**Job**
Put the part of the records that opens with the line containing "1100x709 pixels. How" and closes with the last line of the records into a numbered list, leaving out blank lines and pictures.

──────── Provided material ────────

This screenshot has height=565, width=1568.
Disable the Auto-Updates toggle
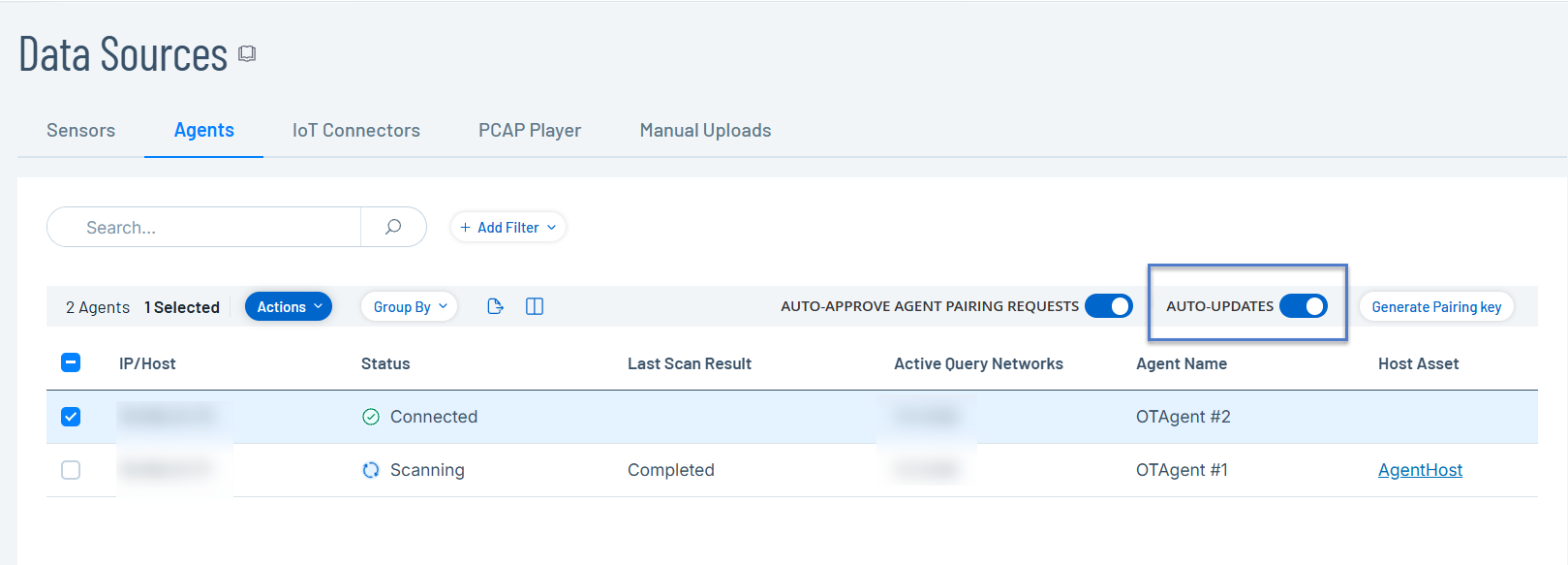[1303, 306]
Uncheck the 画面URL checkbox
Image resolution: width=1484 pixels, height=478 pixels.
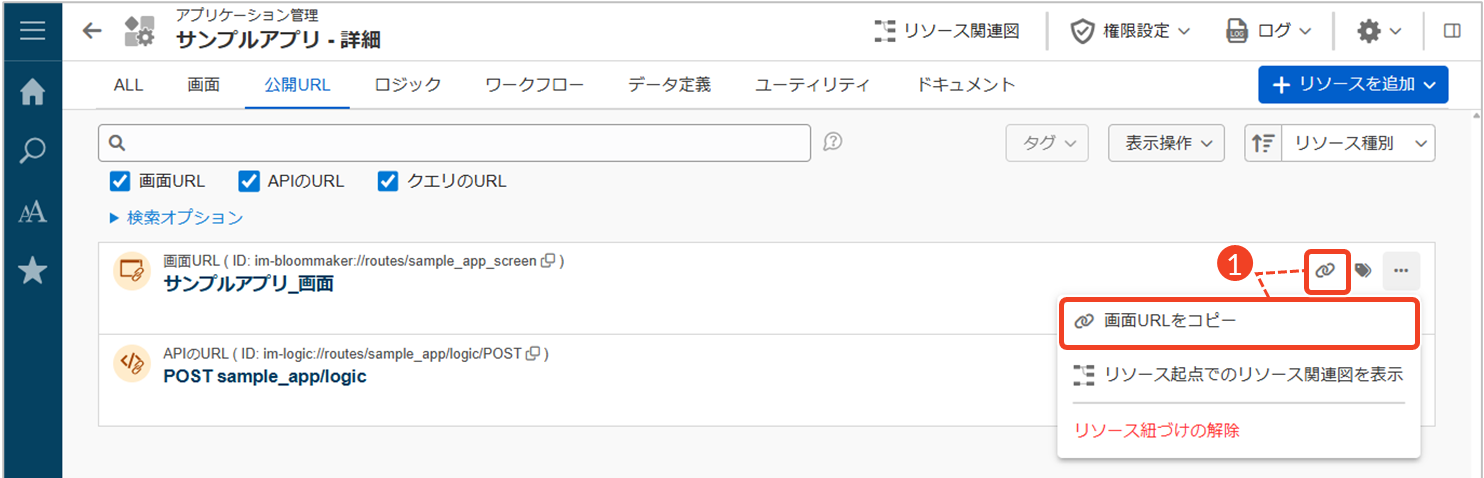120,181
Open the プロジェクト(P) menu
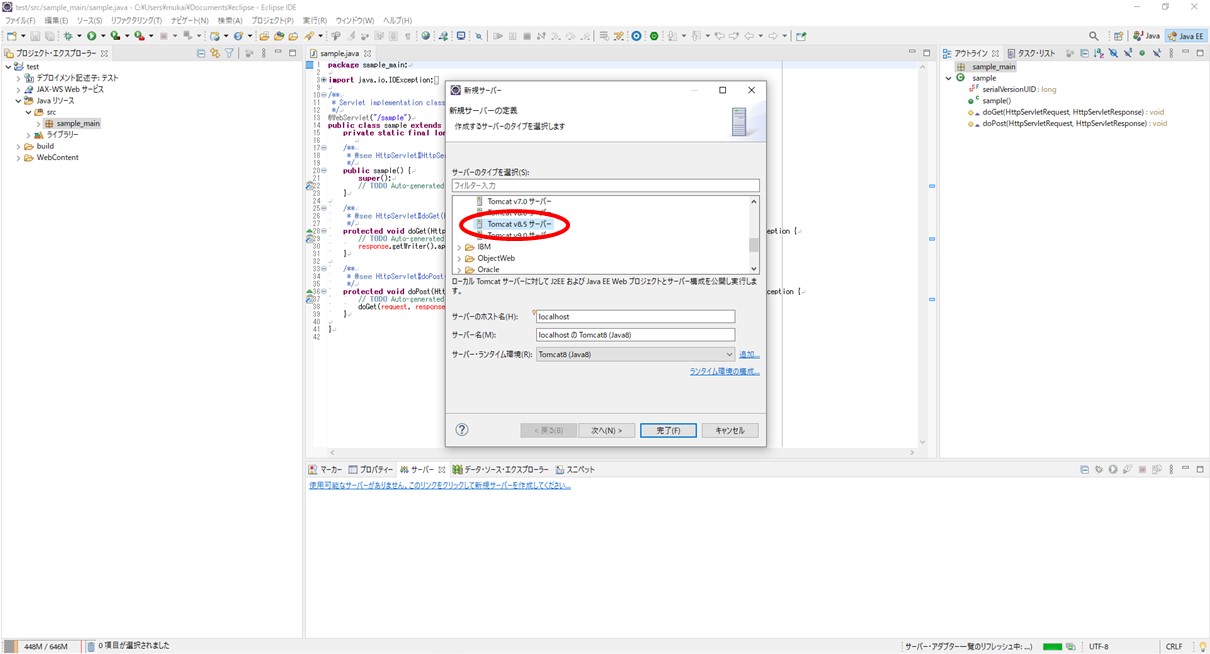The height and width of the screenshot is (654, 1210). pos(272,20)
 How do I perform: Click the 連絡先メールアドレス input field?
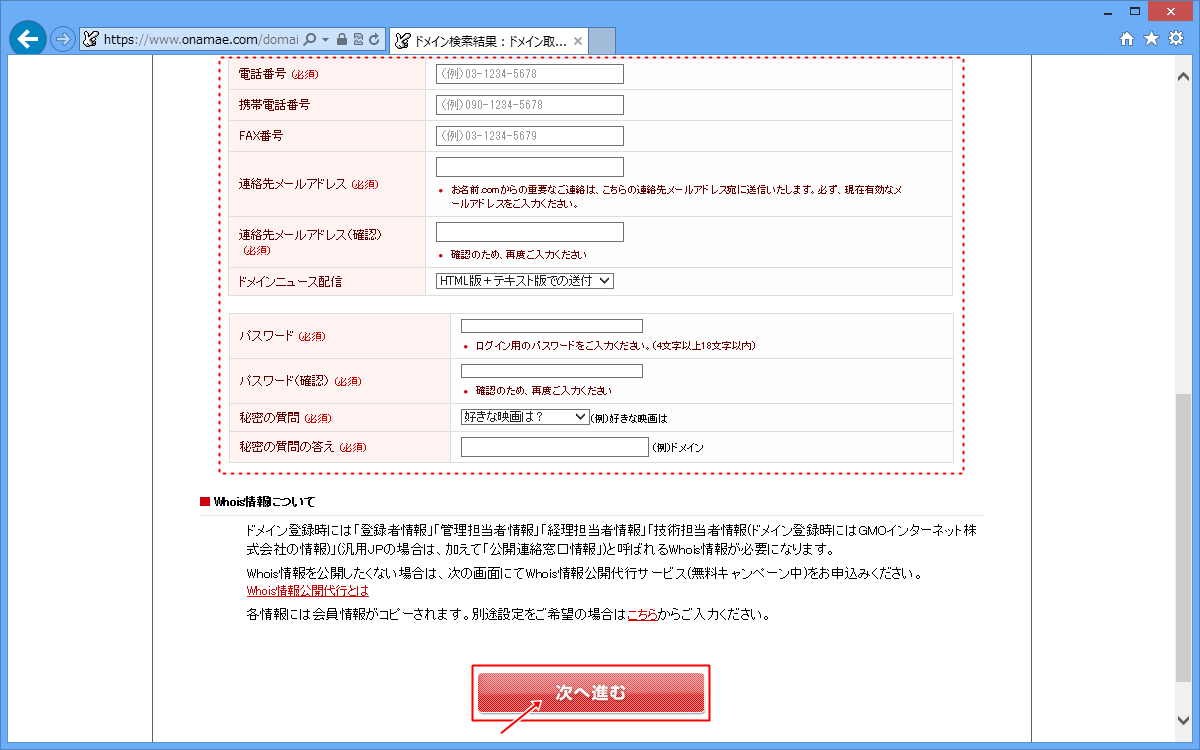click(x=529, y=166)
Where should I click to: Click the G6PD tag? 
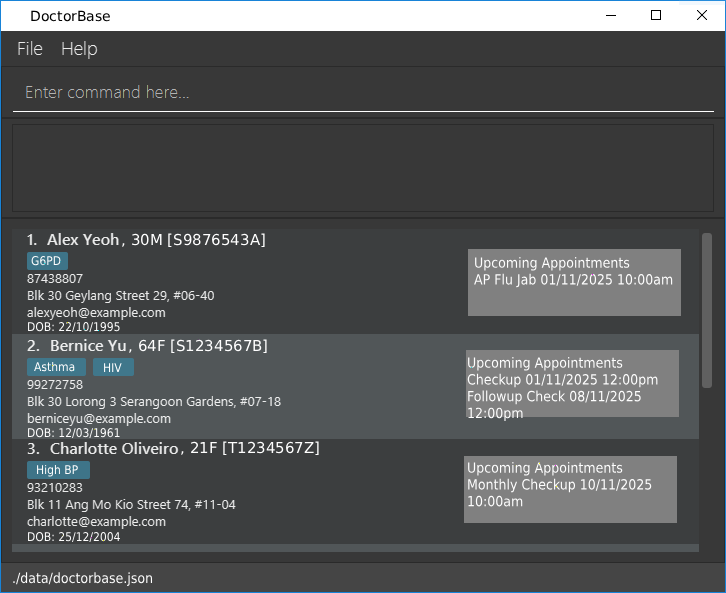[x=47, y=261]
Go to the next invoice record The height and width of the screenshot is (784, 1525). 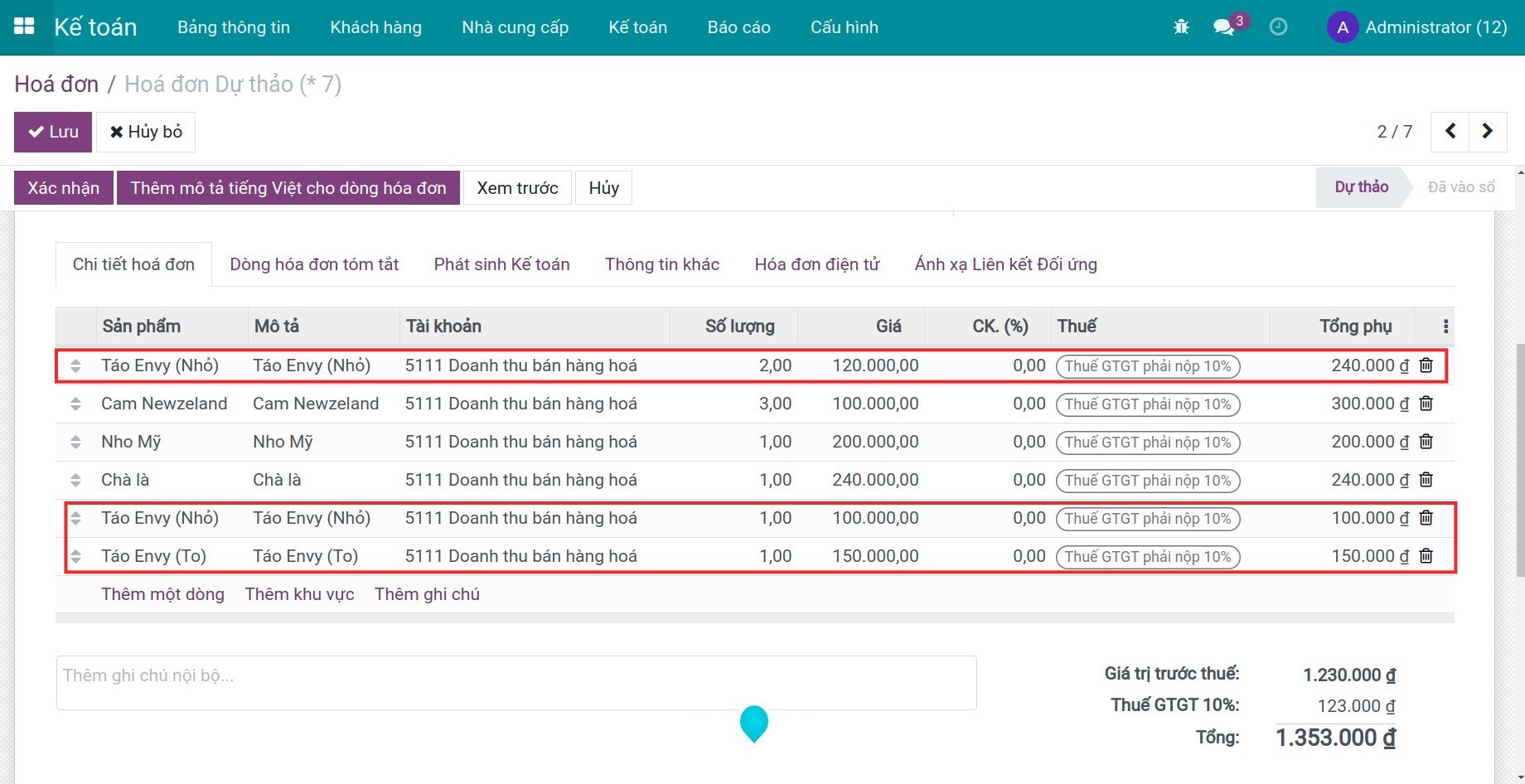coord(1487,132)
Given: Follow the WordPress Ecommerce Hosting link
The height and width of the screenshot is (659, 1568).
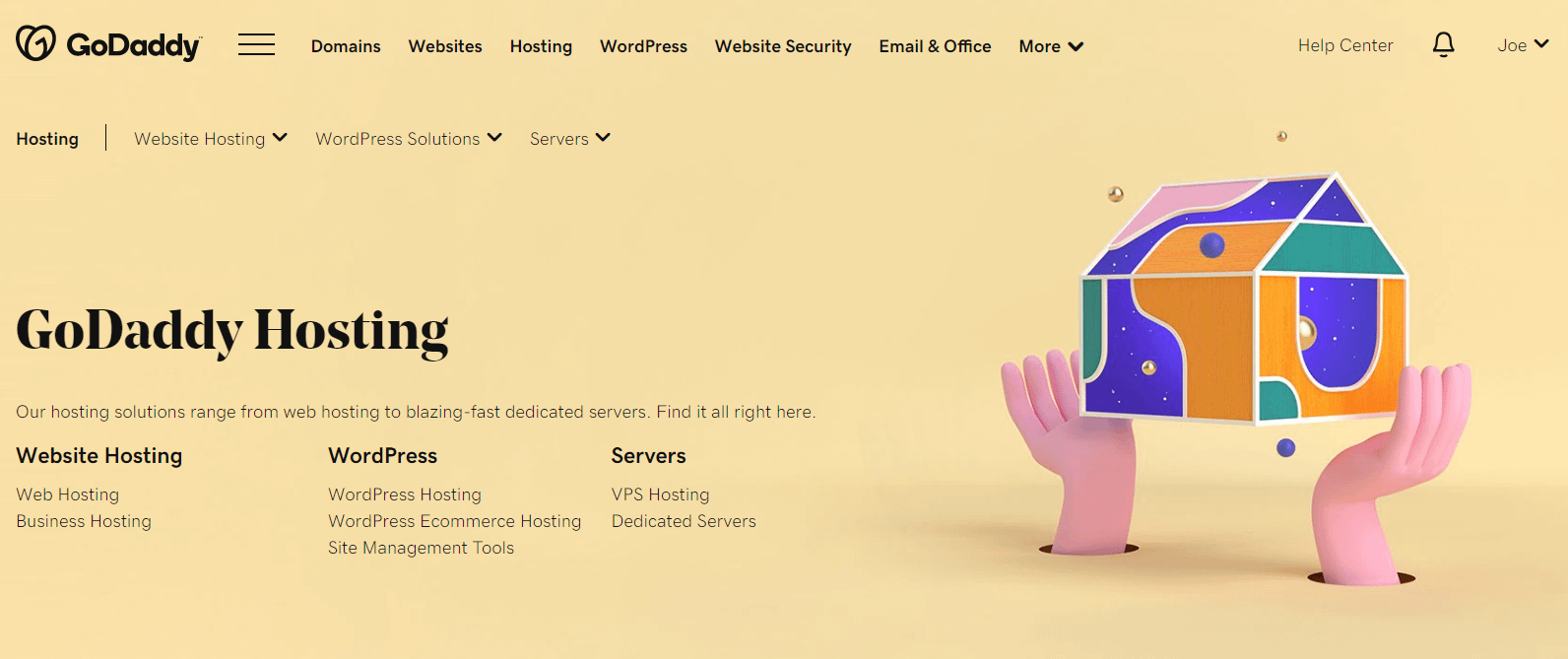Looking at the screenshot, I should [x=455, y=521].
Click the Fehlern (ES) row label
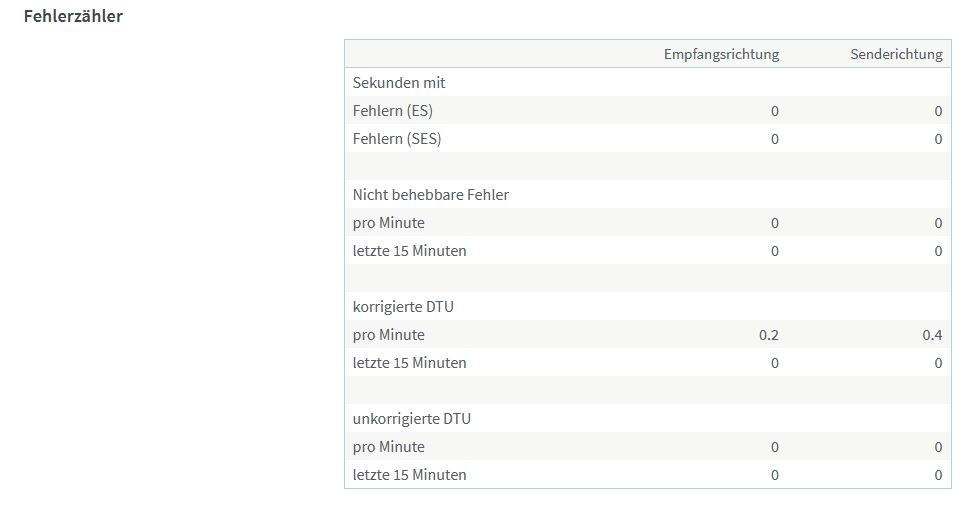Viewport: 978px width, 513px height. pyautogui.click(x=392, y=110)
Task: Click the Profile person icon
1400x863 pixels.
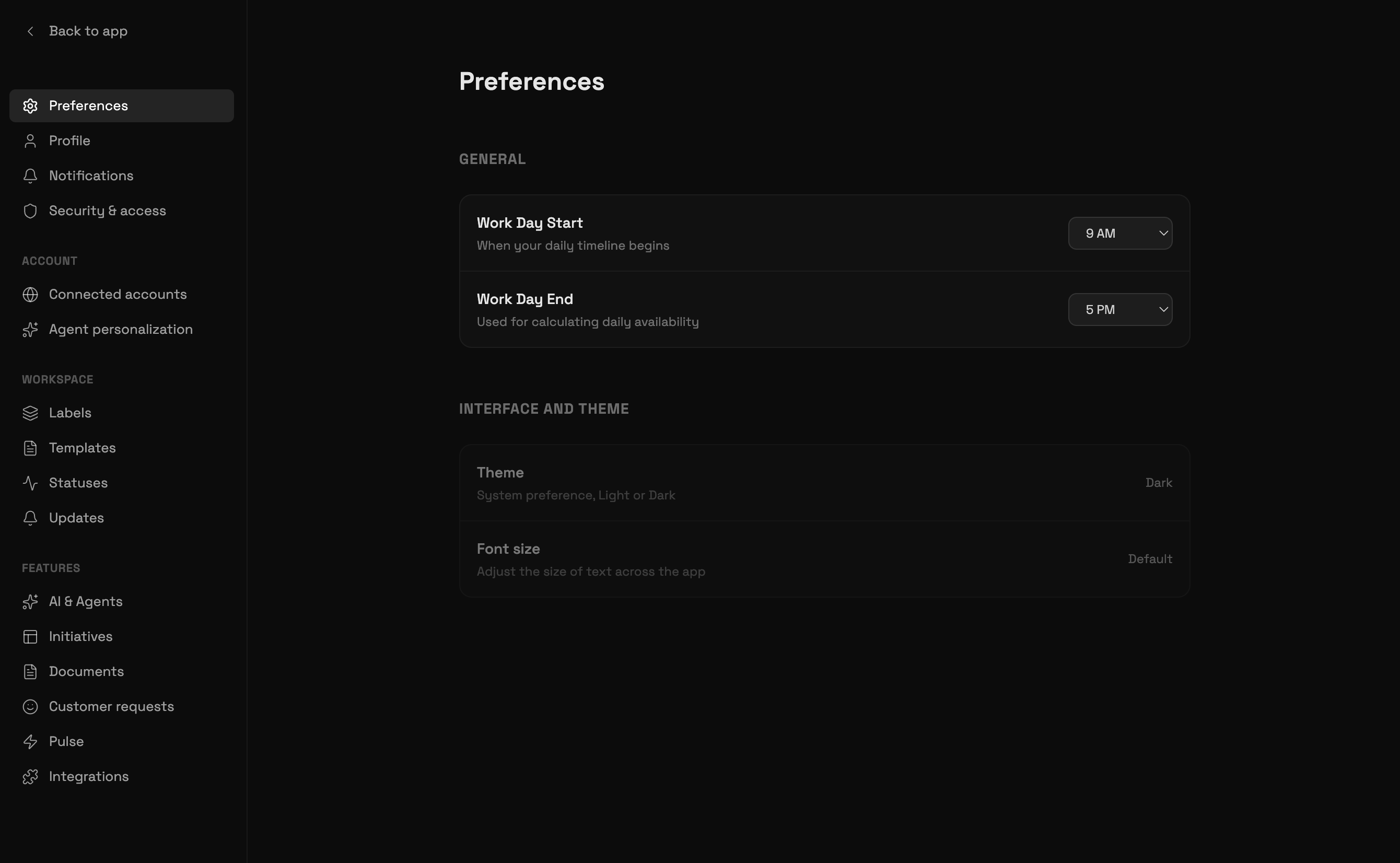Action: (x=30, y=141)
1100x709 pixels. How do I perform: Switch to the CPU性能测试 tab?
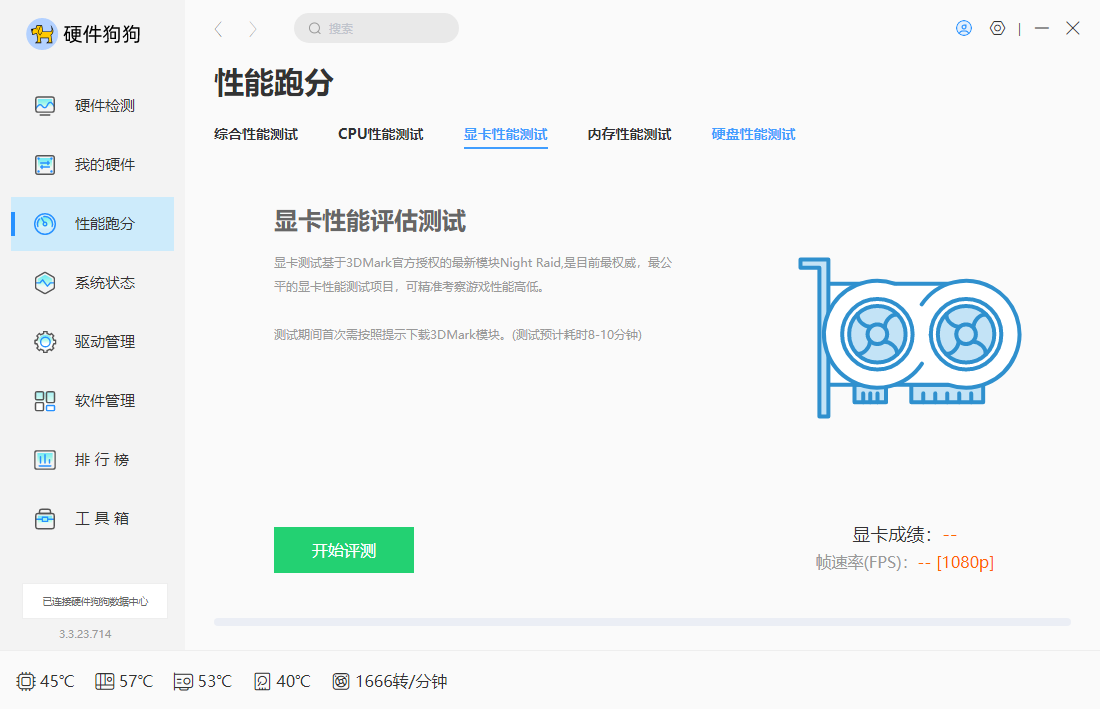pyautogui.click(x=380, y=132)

────────

**Full response**
1. 1100x709 pixels. How do I perform: Switch to the CPU性能测试 tab?
2. pyautogui.click(x=380, y=132)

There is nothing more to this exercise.